Here are five things you might not know about Meewasin:

  1. Meewasin was founded in 1979 as a partnership between the City of Saskatoon, the Government of Saskatchewan and the University of Saskatchewan as the solution to protecting Saskatoon’s most valuable asset: the South Saskatchewan river valley. The name comes from the Cree word miýwâsin, which means “it is beautiful.” In addition to maintaining the river valley trail system, the organization reviews developments near the river and conducts public hearings on them.
  2. The next sections of trails to be enhanced are around Kinsmen Park, with work around Kiwanis Park also possible this year if funding is available. Work by Kinsmen Park includes widening existing trail to six metres, planting new vegetation, combining the two existing parking lots into one and improving lighting.
  3. Meewasin is busy — and not just Saskatchewan busy; we’re talking big-city busy. The trail logged 2.24 million visits last year, up from 1.87 million in 2020. “This is on par with river cities like Chicago and San Antonio for the number of visitors,” Wall points out. “The Meewasin Trail has been a major resource for physical and mental health throughout the pandemic; and numbers show that”.

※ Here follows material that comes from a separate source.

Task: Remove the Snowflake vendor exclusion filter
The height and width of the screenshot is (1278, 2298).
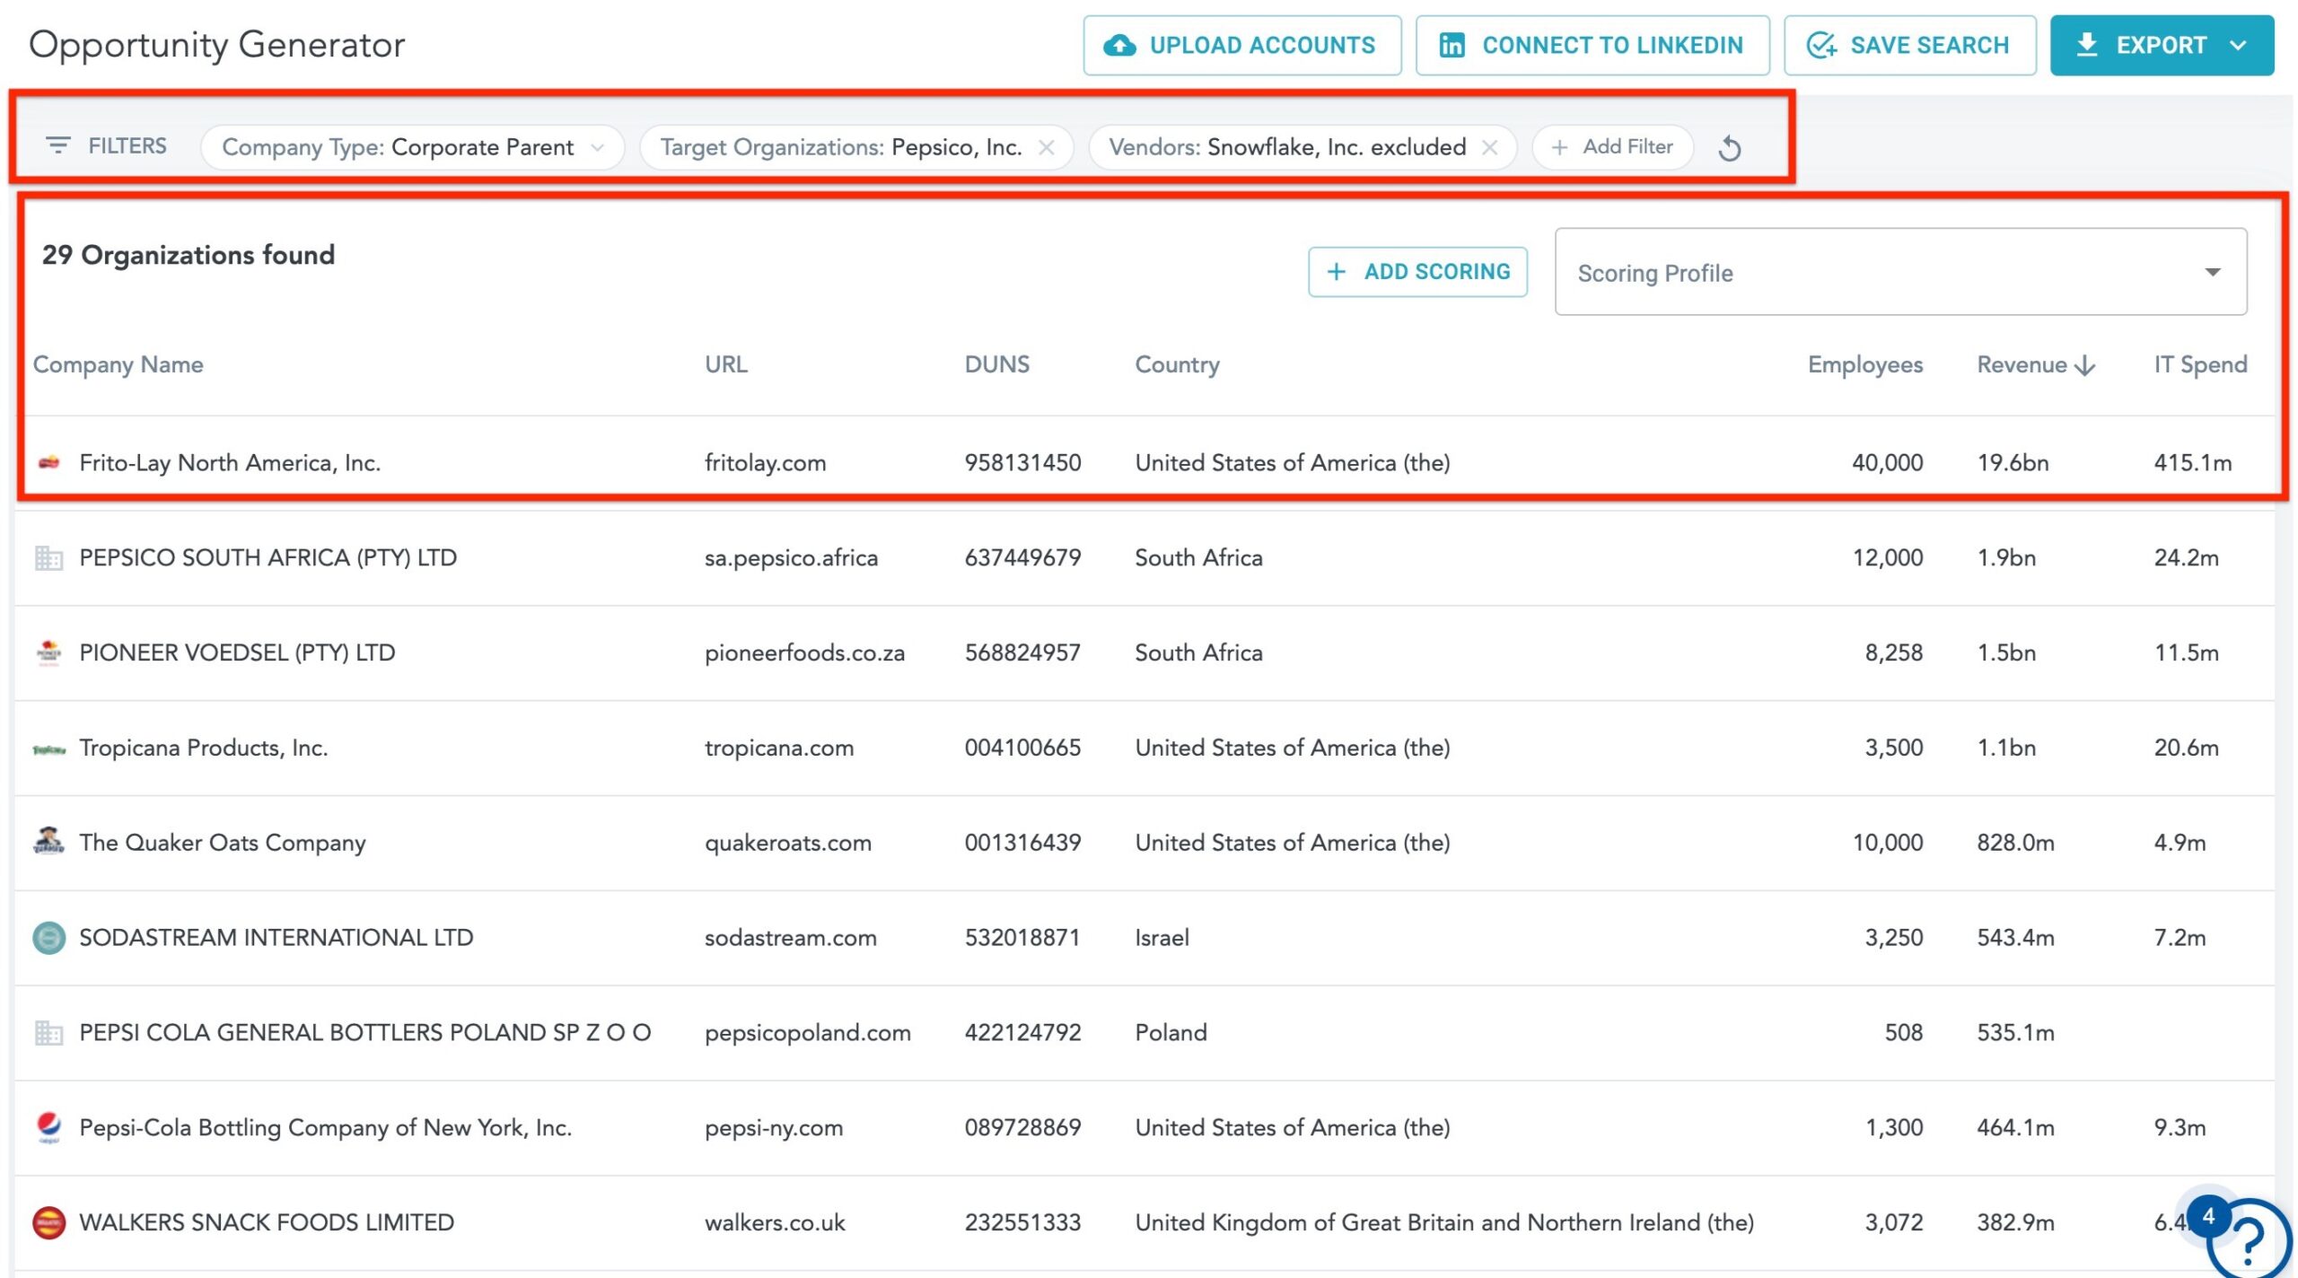Action: click(x=1489, y=147)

  4. The Meewasin Valley is huge, covering 6,700 hectares. That’s the equivalent of 13,400 football fields. Within that you can find more than 105 kilometres of trails that take runners and cyclists over, under and past seven bridges from the Gordie Howe Bridge in the south to the Chief Mistawasis Bridge in the north. Runners looking to get some mileage can follow the Meewasin north roughly 20 kilometers from the Gordie Howe Bridge to Wanuskewin Heritage Park, which includes the new Southwest development.
  5. The names of the Saskatchewan Marathon victors winners are immortalized on bricks near the Diefenbaker Centre. If you go looking, you can find Brainsport owner Brian Michasiw’s name six times for his victories in 1992, 2000, 2007, 2008, 2009 and 2013. New bricks are installed each summer with the names of the runners who won the race that spring. . While the victors winners of the 2020 and 2021 virtual races did not get bricks with their names, the winners of this year’s in-person race can expect to be added to the path of fame.